September 20, 2005

Research may help with problem pregnancies

by K.C. Jaehnig


CARBONDALE, Ill. -- A reproductive physiologist from Southern Illinois University Carbondale has received a $1.1 million grant from the National Institutes of Health that will help him look more closely at what happens in a mother's womb shortly after an embryo attaches itself there.

"The uterus has to provide an environment where the embryo can survive and thrive," said Brent M. Bany, an assistant professor in the School of Medicine's Carbondale campus.

"It has always been assumed that the embryo and the uterus do their things independently under some kind of automatic program, but my take is that the embryo takes a more active role in directing the environment that the uterus provides."

Bany focuses on molecular interactions that take place in the brief span between the time the newly conceived embryo implants itself in the uterine wall and the time in which the mature placenta develops. Researchers are beginning to suspect that problems here may trigger later difficulties in pregnancy, such as preeclampsia, a severe form of high blood pressure that sometimes kills both mother and baby.

"Some forms of female infertility may also be linked to abnormalities in these interactions," Bany said.

Based on some earlier work, Bany thinks the embryo may influence, perhaps through hormonal signaling, changes that take place in the uterine lining, or endometrium, after the embryo burrows in. When pregnancy does not occur, that lining breaks down, becoming just so much uterine litter disposed of in monthly periods. But with an embryo attached, the lining develops new blood vessels, while old ones get revamped. Bany also thinks the embryo acts to keep the mother's immune system from rejecting it.

"One of the amazing things about early pregnancy is that a fetus carries maternal and paternal genes," Bany said.

## [SOURCE INFORMATION]
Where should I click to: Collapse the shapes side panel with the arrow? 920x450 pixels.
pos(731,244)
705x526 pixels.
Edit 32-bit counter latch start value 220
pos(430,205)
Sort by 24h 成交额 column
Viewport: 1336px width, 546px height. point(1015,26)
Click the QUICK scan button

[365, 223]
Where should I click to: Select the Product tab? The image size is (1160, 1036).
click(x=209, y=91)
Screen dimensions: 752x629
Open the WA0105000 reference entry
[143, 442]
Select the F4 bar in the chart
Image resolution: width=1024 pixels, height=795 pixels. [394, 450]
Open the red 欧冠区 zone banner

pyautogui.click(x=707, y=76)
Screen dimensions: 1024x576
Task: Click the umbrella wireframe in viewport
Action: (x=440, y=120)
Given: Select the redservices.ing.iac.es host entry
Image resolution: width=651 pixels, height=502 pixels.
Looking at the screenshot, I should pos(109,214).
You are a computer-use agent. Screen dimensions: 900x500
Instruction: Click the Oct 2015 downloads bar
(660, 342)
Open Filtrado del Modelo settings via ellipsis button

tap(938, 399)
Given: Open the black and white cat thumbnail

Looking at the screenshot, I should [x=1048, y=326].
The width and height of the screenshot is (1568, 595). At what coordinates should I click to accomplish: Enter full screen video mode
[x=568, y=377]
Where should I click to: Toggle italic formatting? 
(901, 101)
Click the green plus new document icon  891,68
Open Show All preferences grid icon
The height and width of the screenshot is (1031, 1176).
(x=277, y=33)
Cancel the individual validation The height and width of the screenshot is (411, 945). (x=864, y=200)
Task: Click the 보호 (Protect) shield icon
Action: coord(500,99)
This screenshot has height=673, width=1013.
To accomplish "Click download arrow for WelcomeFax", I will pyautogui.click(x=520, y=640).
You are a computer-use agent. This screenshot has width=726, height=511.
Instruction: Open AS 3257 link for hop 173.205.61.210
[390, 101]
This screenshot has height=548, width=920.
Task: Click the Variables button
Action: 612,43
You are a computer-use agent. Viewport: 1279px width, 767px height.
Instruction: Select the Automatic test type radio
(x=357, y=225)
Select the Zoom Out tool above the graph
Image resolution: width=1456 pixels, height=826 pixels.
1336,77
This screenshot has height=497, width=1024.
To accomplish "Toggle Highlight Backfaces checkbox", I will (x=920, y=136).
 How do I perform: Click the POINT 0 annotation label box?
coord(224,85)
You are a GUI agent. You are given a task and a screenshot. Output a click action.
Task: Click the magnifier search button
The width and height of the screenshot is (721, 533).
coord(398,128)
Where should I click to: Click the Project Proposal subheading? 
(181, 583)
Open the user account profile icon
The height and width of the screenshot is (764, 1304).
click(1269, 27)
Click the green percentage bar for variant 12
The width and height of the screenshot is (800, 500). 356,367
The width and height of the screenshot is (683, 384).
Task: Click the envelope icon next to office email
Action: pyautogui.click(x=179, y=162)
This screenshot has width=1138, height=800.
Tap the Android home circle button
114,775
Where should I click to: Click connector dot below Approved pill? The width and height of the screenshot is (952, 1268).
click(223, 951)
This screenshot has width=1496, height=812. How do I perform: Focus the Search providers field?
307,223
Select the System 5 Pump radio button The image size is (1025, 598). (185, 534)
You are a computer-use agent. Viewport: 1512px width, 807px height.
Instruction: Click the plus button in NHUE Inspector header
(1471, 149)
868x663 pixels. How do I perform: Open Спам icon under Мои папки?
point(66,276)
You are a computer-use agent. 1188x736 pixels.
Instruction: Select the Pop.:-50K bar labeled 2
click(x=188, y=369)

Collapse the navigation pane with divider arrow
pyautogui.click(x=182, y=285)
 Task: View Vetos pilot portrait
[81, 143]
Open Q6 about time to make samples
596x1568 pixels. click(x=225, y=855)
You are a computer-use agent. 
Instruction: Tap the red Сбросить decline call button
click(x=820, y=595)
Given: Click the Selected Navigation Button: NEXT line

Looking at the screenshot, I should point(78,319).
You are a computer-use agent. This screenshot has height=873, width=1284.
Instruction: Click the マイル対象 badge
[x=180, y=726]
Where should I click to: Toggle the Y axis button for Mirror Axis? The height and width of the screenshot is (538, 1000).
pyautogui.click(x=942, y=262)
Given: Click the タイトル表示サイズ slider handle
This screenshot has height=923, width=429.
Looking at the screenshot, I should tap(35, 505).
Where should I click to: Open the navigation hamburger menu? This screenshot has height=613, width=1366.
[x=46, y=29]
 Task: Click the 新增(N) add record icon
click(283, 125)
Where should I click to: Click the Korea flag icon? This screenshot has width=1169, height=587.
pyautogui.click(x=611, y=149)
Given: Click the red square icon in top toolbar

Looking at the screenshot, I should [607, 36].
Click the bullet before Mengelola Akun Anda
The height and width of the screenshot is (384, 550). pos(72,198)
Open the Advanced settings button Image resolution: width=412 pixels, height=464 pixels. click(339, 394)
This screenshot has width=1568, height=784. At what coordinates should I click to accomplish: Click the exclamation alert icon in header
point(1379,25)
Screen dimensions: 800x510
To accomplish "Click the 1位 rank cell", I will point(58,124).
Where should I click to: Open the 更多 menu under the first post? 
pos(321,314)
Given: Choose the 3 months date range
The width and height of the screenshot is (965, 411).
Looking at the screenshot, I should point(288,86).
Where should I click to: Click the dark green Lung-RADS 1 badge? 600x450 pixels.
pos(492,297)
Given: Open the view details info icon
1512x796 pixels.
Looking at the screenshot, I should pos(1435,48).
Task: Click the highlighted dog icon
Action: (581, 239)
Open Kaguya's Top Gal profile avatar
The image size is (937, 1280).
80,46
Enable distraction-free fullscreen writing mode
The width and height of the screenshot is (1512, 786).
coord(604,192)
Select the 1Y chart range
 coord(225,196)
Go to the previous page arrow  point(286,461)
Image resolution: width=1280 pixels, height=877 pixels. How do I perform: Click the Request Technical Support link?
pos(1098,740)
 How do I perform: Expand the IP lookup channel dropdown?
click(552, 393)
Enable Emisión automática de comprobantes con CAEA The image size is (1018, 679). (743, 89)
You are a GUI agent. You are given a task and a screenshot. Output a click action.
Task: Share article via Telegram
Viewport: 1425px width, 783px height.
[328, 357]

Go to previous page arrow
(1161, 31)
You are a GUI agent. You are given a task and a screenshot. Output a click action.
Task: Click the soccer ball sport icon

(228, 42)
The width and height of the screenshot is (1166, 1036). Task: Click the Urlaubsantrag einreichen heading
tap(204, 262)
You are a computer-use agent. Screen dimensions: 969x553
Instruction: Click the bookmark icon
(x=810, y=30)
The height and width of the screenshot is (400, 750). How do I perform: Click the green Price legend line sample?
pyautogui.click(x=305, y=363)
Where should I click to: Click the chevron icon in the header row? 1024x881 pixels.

## [WORK TO COMPLETE]
Can you print the pregnancy research article from "by K.C. Jaehnig" up to and including "attaches itself there."? These rows were drawn from a different source than the text.

## [OUTPUT OF THE TASK]
by K.C. Jaehnig


CARBONDALE, Ill. -- A reproductive physiologist from Southern Illinois University Carbondale has received a $1.1 million grant from the National Institutes of Health that will help him look more closely at what happens in a mother's womb shortly after an embryo attaches itself there.